Flame if you must but I'm really just looking for some solution to the problem that my client is having so any constructive thoughts are welcome. I have my big boy pants on though so if your thoughts are less than constructive I can handle that too.


----------



## BKPlumbing (May 30, 2012)

Aav?


----------



## smellslike$tome (Jun 16, 2008)

Not on an ejector system.


----------



## BKPlumbing (May 30, 2012)

page 16

http://www.studor.com/DesignCriteria.pdf


----------



## rjbphd (Feb 5, 2010)

BKPlumbing said:


> page 16
> 
> http://www.studor.com/DesignCriteria.pdf


I posted that a short while ago... I think this is ur best bet.


----------



## user7551 (Oct 21, 2011)

studor maxi filtra 
*The STUDOR*® Maxi-Filtra™ operates as a two way vent, which filters air in both directions. Its active carbon filter is designed to eliminate bad odors produced by the plumbing drainage system.

The Maxi-Filtra™ is for outdoor use only, particularly for use with septic systems, but can also be installed on existing open vent pipes and in systems in which air admittance valves (AAVs) are installed. *This vent pipe filter features:*

Can be installed vertically or horizontally
Outdoor use only
Contains a carbon filter that can last up to two years
Fits 3" or 4" pipe (IPS), 3" requires No-Hub coupling sold separately below


----------



## user7551 (Oct 21, 2011)

*Ayrlett® Ayr-Filter™* The Ayr-Filter™ is an activated carbon filter that generally helps eliminate offensive odors from building vents and septic systems. The filter is easy to install and requires no special tools, permits, or certifications.

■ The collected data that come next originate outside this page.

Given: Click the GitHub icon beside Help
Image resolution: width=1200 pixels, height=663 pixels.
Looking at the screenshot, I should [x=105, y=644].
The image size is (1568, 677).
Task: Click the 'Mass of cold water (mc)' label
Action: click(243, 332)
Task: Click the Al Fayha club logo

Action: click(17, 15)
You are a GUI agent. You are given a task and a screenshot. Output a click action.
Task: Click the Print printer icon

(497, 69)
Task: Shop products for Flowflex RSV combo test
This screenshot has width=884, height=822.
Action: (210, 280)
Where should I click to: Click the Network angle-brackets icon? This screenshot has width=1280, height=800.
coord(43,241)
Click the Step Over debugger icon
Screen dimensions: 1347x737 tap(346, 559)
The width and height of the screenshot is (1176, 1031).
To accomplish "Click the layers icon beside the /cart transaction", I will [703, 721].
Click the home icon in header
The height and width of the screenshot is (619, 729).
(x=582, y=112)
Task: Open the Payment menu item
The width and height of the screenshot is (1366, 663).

*This vent pipe filter features:*

This vent pipe filter is perfect for septic systems and open vents (existing or new builds)
UV resistant PVC housing
No special tools required
Installs in upright position only
Designed for outdoor use
Activated carbon filter cartridge lasts up to 2 years
Connection size: 4" spigot (requires 4" coupling to attach to 4" pipe)
Click here for dimensions / specifications
Not sure what size pipe you have


----------



## PLUMBER_BILL (Oct 23, 2009)

smellslike$tome said:


> Not on an ejector system.


Correct a AAV will not work. It will air lock the pump tank. 

But it might not be the vent. A sink overflow if the basin is used to wash hands frequently ?? Pictue soapy water in a basin with the pop-up closed -- then when the pop-up is opened that soapy water for an instant seeks its own level in the overflow and dries soap stinks worse than sewer gas. 

Of course it could also be a leaking tank gasket, leaking seal. Could it be that a areaway drain was run into the tank by some landscaper. It it trapped? Could it evaporate?


----------



## user7551 (Oct 21, 2011)

http://www.plumbingsupply.com/vent_pipe_filters.html 

This one is just a carbon filter not an aav


----------